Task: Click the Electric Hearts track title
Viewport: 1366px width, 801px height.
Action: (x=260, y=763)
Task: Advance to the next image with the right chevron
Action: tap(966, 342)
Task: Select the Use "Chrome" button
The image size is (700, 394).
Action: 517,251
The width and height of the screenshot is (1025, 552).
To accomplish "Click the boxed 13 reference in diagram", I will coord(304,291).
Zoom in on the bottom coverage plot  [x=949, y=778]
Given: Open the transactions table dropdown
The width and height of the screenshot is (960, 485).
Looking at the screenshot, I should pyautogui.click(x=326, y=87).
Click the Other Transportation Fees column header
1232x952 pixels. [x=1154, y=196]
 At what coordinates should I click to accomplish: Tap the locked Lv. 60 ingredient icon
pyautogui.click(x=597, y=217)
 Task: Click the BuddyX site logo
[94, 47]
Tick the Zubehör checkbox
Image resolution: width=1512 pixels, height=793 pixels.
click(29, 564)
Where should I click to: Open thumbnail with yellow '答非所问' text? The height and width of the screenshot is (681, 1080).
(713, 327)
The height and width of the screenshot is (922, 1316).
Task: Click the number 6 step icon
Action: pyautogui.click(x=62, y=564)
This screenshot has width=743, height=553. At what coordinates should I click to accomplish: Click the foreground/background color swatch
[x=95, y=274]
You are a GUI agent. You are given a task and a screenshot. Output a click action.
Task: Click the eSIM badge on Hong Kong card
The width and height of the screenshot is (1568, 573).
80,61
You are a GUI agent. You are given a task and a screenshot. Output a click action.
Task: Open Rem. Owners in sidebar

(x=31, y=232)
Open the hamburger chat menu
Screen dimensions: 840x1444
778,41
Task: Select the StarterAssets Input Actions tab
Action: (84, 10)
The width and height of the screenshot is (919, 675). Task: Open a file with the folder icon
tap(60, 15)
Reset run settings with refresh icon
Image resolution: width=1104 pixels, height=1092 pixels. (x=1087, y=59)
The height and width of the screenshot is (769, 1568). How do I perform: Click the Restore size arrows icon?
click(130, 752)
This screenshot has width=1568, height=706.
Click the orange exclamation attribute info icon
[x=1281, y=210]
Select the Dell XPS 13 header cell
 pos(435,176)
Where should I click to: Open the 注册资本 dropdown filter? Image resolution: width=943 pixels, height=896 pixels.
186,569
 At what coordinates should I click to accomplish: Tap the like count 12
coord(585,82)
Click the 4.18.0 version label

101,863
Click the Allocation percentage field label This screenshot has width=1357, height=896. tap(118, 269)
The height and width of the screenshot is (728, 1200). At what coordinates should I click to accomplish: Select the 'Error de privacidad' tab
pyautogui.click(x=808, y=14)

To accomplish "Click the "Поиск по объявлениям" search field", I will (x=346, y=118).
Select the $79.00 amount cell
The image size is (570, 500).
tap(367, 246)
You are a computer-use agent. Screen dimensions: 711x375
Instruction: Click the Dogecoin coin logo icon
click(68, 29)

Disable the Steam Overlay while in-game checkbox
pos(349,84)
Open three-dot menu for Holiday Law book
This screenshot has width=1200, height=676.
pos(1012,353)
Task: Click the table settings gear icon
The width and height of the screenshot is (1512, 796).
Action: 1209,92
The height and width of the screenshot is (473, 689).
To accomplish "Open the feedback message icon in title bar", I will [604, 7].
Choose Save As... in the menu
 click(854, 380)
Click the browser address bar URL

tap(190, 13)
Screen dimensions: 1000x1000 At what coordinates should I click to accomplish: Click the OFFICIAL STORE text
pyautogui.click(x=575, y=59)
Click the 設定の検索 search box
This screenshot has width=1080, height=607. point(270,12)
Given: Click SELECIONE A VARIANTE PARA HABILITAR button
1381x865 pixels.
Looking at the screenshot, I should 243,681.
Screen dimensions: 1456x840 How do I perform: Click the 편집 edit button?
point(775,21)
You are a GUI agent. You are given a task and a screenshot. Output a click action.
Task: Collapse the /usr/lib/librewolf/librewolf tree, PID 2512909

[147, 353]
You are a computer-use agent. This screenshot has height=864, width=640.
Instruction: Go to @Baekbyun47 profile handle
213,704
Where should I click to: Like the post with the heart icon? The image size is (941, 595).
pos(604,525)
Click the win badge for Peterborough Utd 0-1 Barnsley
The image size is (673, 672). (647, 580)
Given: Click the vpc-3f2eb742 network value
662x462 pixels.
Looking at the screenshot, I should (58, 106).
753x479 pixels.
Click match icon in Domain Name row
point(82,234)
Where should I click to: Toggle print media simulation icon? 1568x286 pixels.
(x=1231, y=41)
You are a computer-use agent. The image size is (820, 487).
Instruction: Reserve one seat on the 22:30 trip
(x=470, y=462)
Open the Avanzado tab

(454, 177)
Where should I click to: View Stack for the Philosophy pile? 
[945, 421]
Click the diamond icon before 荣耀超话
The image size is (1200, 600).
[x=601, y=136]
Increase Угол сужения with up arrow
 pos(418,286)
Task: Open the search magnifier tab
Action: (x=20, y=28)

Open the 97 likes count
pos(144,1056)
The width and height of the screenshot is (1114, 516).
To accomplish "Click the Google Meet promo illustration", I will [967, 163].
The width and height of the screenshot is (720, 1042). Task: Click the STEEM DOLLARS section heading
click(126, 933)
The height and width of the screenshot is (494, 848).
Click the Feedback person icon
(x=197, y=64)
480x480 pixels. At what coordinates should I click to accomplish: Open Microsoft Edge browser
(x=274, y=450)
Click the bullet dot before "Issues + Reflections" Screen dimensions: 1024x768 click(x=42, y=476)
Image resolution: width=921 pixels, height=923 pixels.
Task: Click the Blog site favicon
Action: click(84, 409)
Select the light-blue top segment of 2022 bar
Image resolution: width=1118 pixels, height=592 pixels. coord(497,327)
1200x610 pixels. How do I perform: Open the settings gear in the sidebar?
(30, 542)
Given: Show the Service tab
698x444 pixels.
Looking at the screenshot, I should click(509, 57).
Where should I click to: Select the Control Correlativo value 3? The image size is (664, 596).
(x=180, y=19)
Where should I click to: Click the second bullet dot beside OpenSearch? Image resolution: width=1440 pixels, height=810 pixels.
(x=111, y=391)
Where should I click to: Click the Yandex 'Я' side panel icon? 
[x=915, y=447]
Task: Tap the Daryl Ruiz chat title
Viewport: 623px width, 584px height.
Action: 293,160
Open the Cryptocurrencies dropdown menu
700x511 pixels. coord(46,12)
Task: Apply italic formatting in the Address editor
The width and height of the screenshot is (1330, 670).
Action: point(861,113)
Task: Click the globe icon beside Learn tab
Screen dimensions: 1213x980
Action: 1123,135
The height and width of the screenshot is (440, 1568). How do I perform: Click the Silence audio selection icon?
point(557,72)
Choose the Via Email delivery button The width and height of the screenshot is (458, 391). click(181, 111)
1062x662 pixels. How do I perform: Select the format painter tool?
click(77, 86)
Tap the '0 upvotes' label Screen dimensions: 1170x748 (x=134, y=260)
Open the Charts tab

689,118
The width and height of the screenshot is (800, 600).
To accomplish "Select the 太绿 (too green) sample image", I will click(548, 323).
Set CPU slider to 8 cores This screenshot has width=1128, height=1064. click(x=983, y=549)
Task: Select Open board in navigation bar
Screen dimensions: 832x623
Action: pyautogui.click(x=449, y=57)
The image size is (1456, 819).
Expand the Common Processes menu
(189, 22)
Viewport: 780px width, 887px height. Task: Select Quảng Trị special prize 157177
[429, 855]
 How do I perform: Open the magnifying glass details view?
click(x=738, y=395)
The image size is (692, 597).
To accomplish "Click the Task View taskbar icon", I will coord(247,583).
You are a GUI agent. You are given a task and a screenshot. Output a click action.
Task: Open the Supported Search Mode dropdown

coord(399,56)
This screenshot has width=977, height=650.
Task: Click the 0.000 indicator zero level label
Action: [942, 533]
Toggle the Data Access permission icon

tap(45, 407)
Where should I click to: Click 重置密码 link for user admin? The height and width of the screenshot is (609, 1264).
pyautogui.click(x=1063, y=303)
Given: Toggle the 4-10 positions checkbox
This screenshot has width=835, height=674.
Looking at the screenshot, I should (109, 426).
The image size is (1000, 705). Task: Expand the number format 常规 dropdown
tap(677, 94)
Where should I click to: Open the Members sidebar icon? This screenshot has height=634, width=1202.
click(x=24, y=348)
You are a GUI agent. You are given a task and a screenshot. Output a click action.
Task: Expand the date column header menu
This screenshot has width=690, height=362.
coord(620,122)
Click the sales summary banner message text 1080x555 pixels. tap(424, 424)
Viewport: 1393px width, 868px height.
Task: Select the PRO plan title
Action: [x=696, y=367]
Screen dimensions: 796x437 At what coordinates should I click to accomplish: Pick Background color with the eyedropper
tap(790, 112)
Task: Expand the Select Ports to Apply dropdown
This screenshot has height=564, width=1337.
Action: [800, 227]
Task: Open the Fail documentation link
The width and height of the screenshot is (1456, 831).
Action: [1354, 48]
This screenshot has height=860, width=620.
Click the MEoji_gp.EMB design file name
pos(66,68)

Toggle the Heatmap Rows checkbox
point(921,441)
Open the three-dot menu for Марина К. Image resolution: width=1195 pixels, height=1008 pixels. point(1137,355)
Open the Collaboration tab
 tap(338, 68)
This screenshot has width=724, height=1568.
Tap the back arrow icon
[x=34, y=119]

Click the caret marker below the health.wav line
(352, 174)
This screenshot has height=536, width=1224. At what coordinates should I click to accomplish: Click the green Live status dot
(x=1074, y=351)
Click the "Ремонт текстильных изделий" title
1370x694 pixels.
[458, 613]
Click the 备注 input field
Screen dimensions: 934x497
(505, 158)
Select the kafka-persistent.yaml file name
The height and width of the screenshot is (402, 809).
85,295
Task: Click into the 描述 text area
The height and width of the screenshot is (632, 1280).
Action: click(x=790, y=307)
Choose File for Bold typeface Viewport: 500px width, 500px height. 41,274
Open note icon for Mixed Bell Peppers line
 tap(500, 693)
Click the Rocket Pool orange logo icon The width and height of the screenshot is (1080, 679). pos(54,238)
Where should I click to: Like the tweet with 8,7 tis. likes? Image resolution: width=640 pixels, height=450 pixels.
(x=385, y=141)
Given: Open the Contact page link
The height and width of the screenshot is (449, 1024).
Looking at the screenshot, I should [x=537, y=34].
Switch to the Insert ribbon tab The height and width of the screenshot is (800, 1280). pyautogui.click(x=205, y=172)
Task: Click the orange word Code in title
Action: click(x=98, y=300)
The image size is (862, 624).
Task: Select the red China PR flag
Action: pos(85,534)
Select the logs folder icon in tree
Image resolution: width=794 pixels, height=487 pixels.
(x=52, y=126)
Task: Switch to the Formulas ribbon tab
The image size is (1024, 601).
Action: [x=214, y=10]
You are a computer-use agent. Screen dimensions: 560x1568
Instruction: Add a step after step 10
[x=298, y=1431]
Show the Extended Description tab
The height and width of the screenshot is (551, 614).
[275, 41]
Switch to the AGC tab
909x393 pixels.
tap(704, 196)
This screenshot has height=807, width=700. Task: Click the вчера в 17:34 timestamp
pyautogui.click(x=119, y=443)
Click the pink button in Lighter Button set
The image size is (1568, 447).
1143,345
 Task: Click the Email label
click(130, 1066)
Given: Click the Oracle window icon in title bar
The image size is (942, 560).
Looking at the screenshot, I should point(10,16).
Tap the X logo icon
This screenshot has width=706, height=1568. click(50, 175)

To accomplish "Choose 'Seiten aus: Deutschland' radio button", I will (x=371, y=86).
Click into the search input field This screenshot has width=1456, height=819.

++++++++

_ASSIGNMENT:_
For the word "Apply", show every line of the entries that holds it.

_OUTPUT OF THE TASK:_
Task: Apply italic formatting in the Address editor
Task: Expand the Select Ports to Apply dropdown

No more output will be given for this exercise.